Nuovo caso di mancato soccorso nel Mediterraneo. Il comunicato di Sea-Watch.

Domenica l’equipaggio dell’aereo di ricognizione Colibrì è stato nuovamente testimone di un drammatico caso di mancata assistenza da parte delle autorità italiane.
Un gommone con più di 80 persone è stato in mare per oltre 8 ore e poi portato in Libia dalla cosiddetta Guardia Costiera libica.

Alle 10:43 ora locale, l’aereo di ricognizione Colibrì dell’organizzazione francese Pilotes Volontaires, operato in collaborazione con Sea-Watch, ha individuato un gommone in difficoltà con circa 80 persone, a 21 miglia nautiche circa da Abu Kammash, Libia.
Le persone a bordo erano in pericolo di vita, si trovavano su un gommone mal equipaggiato e quindi a rischio di sgonfiamento.
Colibrì ha immediatamente informato il Centro di Coordinamento del Soccorso Marittimo MRCC di Roma sulla posizione e le condizioni del natante in pericolo. Ma Roma, al posto di lanciare un’operazione di salvataggio, ha rinviato l’equipaggio dell’aereo al quartier generale della cosiddetta Guardia costiera libica.
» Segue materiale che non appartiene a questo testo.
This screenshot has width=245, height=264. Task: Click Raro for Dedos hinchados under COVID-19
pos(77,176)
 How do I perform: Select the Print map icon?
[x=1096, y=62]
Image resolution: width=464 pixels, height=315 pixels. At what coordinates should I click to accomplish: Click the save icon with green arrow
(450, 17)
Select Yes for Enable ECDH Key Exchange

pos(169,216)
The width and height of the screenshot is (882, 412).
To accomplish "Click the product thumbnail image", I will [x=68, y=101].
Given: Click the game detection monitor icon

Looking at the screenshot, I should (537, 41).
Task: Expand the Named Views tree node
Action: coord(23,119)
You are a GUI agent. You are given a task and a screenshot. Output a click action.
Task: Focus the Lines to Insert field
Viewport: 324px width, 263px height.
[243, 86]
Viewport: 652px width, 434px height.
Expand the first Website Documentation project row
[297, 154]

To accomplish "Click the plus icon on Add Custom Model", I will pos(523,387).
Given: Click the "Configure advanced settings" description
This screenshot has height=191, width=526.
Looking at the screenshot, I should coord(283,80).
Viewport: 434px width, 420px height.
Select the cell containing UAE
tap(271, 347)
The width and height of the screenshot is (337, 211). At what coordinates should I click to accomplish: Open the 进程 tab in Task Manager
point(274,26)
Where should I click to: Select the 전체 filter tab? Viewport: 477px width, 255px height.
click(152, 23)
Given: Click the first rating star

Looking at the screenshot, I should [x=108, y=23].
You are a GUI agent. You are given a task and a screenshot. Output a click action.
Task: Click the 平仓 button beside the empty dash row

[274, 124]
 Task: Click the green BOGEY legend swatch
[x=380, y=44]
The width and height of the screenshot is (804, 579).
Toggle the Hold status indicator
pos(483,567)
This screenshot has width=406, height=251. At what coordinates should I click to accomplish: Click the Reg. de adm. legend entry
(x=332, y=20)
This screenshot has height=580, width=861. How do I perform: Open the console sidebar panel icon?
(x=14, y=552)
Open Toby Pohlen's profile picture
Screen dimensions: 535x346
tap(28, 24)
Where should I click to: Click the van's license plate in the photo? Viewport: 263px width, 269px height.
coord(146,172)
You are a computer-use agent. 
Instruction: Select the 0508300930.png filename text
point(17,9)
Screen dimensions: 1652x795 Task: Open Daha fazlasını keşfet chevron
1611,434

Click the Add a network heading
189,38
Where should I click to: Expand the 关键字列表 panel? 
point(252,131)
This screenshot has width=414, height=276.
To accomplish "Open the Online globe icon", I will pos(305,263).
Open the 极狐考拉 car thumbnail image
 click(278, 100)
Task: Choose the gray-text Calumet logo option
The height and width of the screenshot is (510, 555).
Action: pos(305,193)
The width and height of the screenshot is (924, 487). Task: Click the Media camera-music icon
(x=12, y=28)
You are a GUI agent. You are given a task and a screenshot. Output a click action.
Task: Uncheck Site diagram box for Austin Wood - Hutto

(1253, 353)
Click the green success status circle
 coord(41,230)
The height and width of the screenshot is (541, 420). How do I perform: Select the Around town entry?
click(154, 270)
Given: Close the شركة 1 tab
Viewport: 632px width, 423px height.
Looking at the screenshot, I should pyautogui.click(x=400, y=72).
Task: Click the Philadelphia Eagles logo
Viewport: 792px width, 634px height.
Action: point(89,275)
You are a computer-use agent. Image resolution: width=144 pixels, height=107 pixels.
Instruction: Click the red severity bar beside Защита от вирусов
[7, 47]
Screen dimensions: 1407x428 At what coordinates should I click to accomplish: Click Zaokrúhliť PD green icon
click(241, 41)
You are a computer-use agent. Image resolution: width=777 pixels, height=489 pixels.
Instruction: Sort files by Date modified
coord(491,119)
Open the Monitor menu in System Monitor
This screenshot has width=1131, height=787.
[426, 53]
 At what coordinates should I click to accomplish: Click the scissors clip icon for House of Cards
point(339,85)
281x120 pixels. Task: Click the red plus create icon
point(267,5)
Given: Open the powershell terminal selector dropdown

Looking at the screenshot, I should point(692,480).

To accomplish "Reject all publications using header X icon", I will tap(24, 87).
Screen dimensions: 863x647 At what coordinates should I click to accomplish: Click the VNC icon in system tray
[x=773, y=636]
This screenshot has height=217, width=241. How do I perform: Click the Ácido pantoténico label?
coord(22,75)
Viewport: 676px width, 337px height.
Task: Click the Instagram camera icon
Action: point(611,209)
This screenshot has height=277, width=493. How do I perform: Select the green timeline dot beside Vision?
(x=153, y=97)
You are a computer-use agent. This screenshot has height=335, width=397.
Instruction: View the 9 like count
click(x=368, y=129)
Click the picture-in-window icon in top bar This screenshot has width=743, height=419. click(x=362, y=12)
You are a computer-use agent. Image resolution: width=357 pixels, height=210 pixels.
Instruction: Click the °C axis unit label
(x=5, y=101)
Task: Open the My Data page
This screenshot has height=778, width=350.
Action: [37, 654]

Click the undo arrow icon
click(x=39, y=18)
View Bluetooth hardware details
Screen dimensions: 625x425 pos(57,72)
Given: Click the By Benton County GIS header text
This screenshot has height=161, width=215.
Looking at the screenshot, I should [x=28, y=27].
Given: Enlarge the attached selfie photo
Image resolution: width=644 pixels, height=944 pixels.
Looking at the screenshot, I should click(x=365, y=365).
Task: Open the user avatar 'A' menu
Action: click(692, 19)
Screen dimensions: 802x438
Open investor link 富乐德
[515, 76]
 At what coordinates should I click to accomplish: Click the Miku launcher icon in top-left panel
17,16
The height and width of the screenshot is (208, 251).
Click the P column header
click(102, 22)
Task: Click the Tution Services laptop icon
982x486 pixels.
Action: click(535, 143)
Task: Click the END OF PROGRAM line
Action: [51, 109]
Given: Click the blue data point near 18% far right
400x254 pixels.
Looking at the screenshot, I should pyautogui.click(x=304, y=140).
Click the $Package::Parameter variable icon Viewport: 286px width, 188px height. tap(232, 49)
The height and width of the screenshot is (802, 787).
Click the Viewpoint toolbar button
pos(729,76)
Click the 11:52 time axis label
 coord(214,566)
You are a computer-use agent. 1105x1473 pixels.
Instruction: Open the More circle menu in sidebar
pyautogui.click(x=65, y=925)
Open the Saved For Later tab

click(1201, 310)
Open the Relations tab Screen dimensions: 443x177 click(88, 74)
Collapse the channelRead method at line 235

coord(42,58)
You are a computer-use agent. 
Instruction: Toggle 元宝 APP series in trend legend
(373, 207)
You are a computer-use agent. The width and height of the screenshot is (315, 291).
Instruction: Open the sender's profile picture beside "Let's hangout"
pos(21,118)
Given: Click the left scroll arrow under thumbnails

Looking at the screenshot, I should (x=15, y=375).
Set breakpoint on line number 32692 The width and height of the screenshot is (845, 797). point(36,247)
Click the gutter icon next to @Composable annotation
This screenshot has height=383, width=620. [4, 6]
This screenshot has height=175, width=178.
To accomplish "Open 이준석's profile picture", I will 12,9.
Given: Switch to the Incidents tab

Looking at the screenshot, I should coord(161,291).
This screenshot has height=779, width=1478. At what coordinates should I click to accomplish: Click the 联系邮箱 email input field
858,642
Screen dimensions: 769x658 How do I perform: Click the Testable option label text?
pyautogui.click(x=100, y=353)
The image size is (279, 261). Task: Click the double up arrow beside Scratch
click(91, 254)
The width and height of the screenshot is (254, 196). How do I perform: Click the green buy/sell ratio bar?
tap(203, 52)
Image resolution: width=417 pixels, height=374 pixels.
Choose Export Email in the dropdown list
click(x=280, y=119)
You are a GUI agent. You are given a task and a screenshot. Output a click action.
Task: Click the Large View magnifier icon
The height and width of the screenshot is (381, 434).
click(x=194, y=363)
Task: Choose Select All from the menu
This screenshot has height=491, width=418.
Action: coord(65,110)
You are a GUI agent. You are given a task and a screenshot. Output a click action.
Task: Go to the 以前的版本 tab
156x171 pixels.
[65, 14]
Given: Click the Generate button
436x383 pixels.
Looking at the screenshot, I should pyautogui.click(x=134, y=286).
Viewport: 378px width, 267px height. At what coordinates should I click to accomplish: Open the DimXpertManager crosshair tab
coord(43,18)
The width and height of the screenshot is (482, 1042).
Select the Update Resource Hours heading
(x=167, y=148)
Lì, la richiesta di soccorso di Colibrì non è stata ricevuta nonostante i molteplici tentativi dell’equipaggio.

La crew ha poi contattato una nave mercantile che avrebbe potuto intervenire operando il soccorso che, per timore di trovarsi in una situazione simile a quella delle navi delle ONG Aquarius e Lifeline o della nave Diciotti della Guardia costiera italiana rimaste in stallo per giorni, ha scelto di non recarsi sul posto.

«È la politica degli Stati Membri UE che blocca il salvataggio. E ieri in questa circostanza le tre navi di salvataggio, Lifeline, Sea-Watch 3 e Seefuchs, avrebbero potuto essere d’aiuto se non fossero detenute arbitrariamente a Malta», ha affermato Johannes Bayer, presidente di Sea-Watch.

Alle 20:00 circa, otto ore dopo l’avvistamento del gommone in difficoltà, le persone sono state prese da un motovedetta libica e riportate in Libia. Riportate quindi dall’inferno in cui sono partite, tra violenze, torture a scopo di estorsione, come hanno spesso dimostrato video provenienti dai lager sulla costa.

«Ancora una volta – spiega Sea Watch – la scelta dei governi europei rispetto al blocco del salvataggio in mare nel Mediterraneo centrale ha messo a rischio la vita di oltre 80 persone, riconducendole in Libia, paese in guerra civile. L’UE condivide la responsabilità del trattamento feroce di cui sono vittime. È quindi responsabile delle oltre 100 vittime dell’ultimo naufragio di inizio settembre, di cui si ha avuto notizia solo grazie al personale di Medici Senza Frontiere che ha avuto accesso ai sopravvissuti in Libia».

«Nessuno sa quante barche affondano senza che qualcuno se ne accorga», ha affermato Tamino Böhm, Operations Manager di Colibrì.